* Data for processing

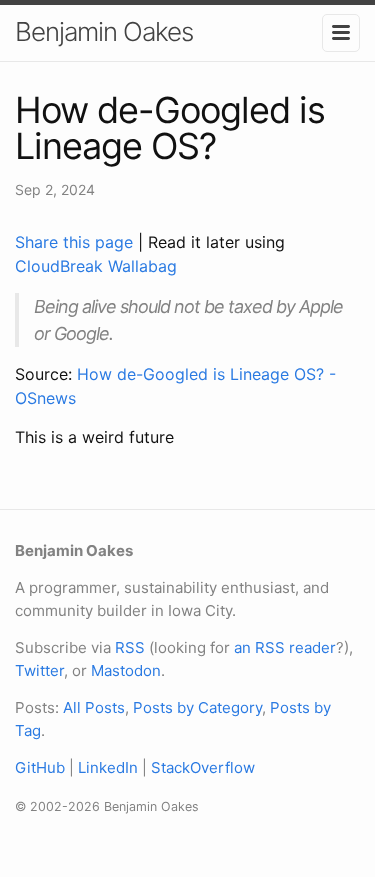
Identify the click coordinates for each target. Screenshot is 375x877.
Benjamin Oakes (104, 31)
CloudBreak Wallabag (96, 266)
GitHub (40, 767)
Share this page (76, 242)
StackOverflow (203, 767)
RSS (130, 647)
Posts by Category (197, 707)
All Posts (94, 707)
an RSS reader (285, 647)
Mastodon (126, 670)
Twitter (39, 670)
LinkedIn (108, 767)
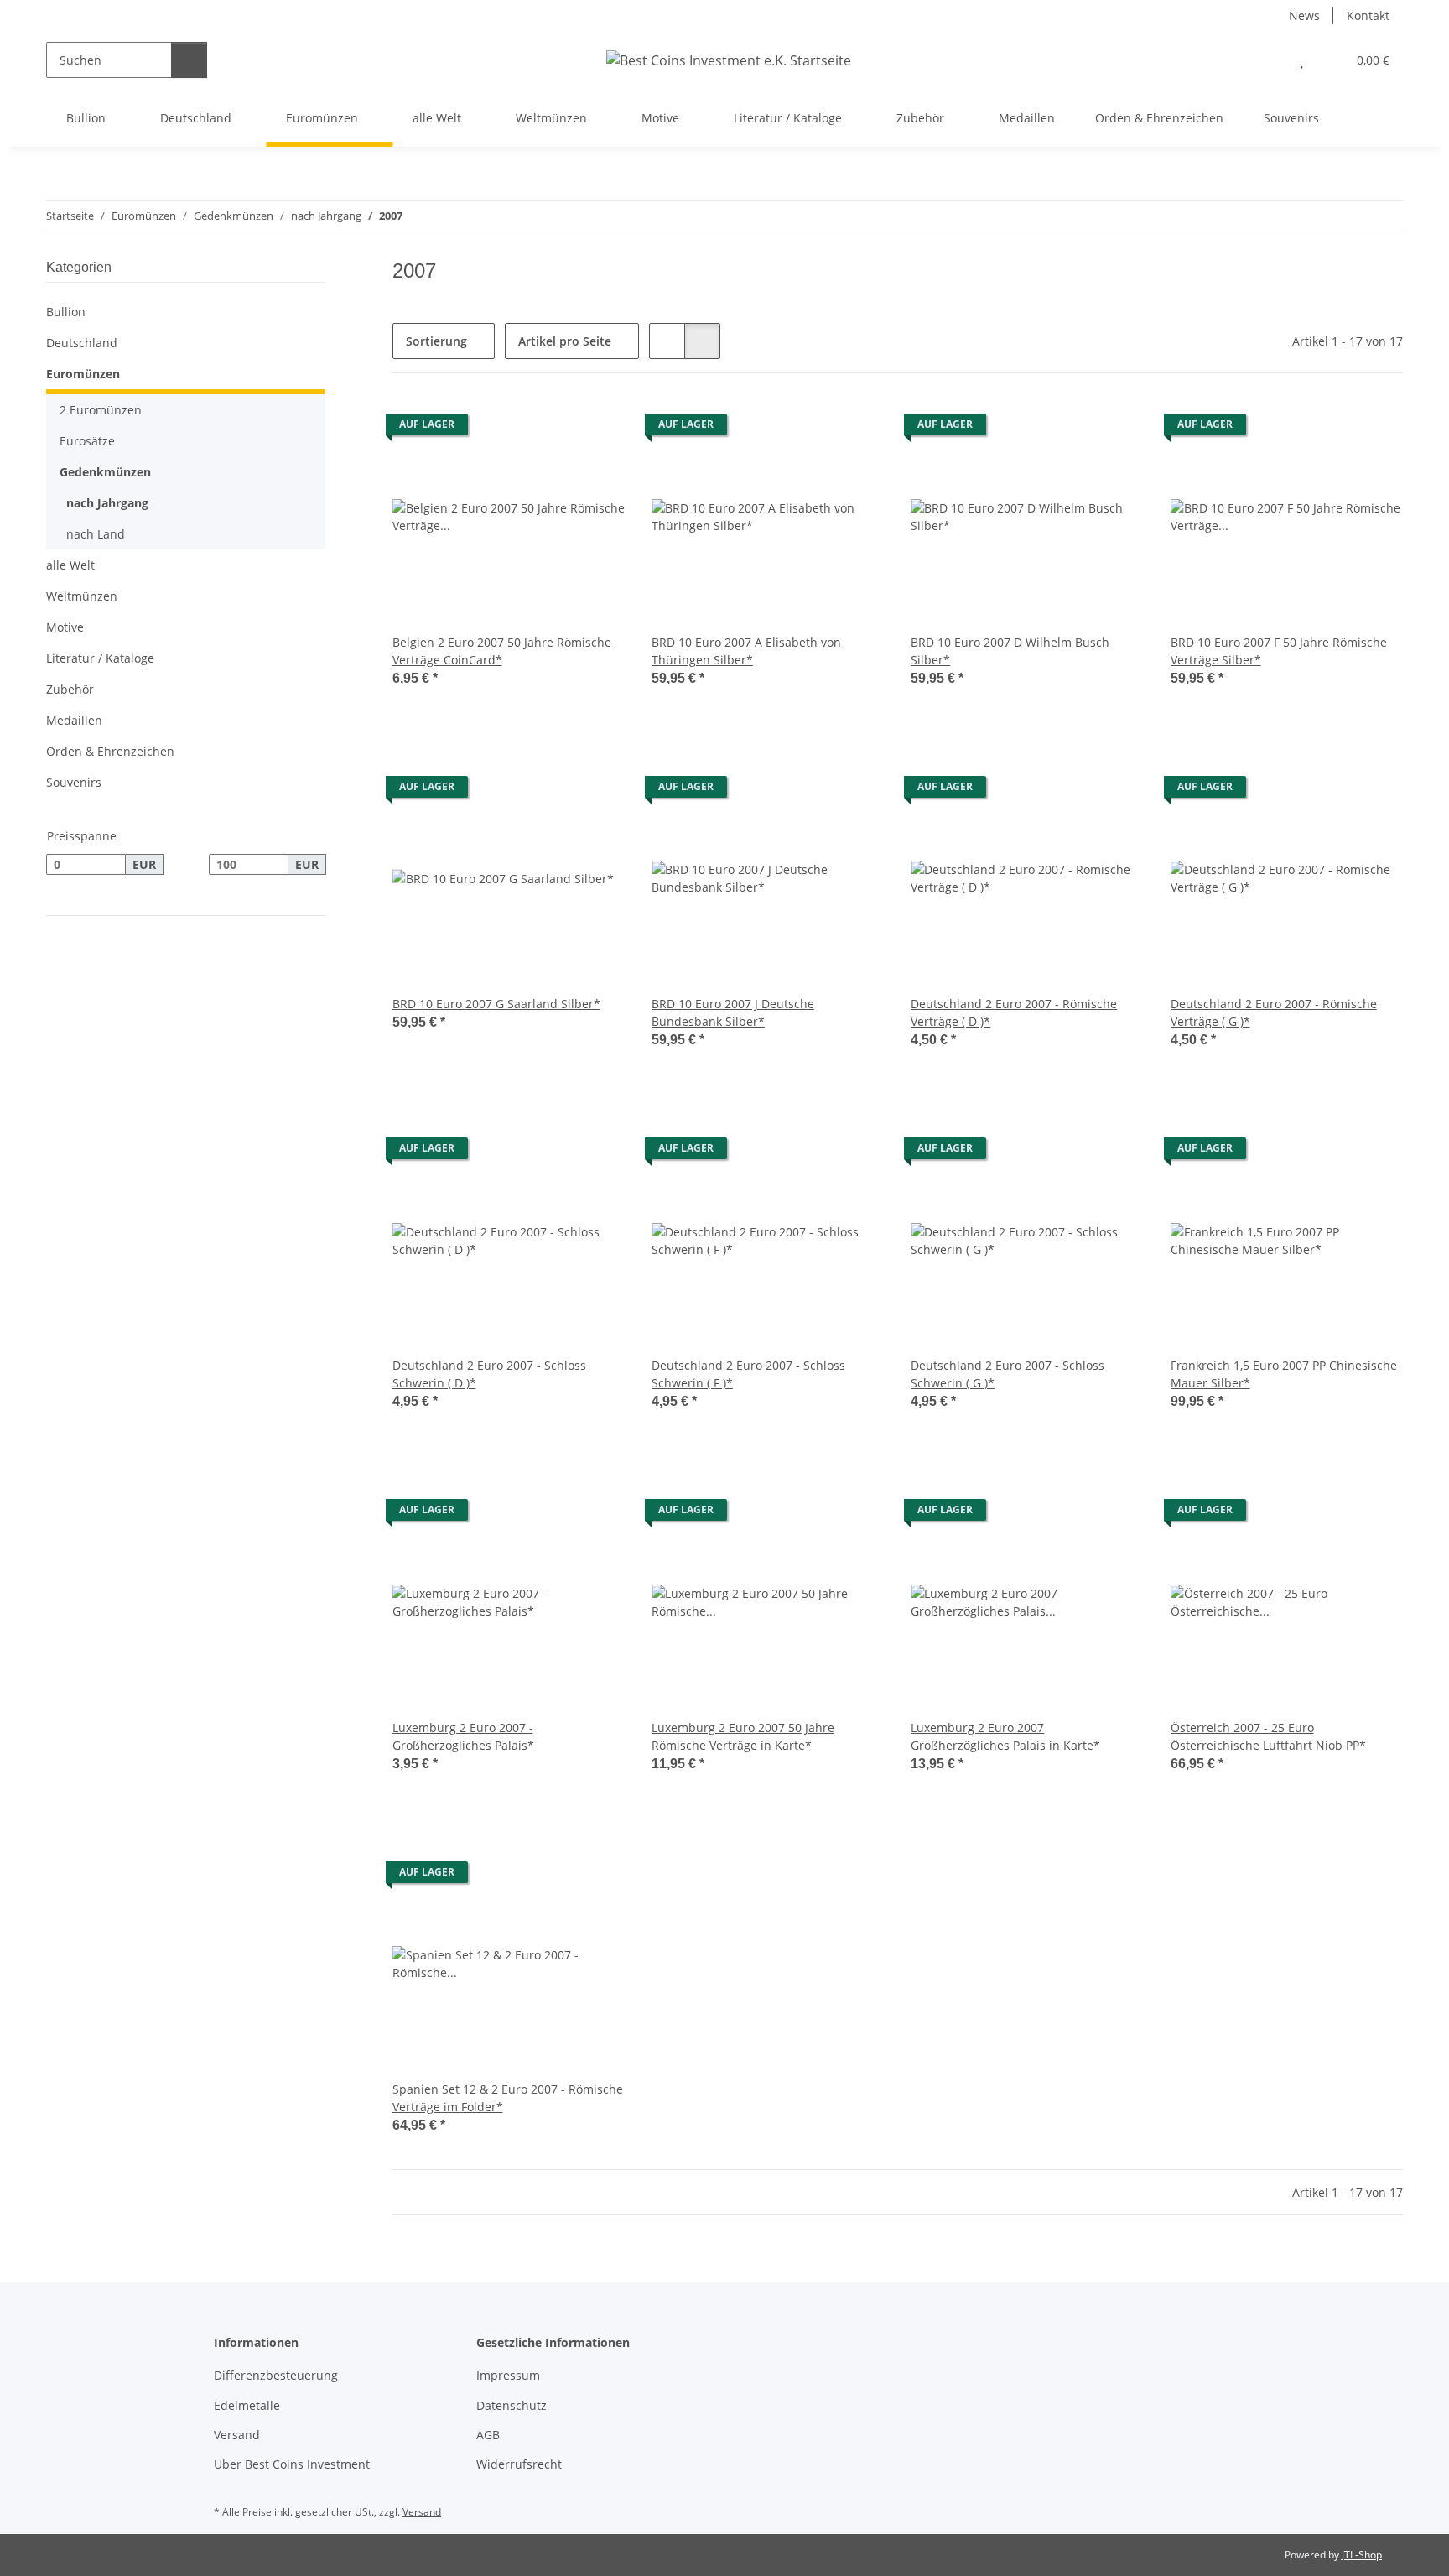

* Activity
The required answer is every line from the one containing "Benjamin Oakes (104, 31)" through the last line of the entries, restated word for word and with no pictures.

* Result of this task
Benjamin Oakes (104, 31)
CloudBreak Wallabag (96, 266)
GitHub (40, 767)
Share this page (76, 242)
StackOverflow (203, 767)
RSS (130, 647)
Posts by Category (197, 707)
All Posts (94, 707)
an RSS reader (285, 647)
Mastodon (126, 670)
Twitter (39, 670)
LinkedIn (108, 767)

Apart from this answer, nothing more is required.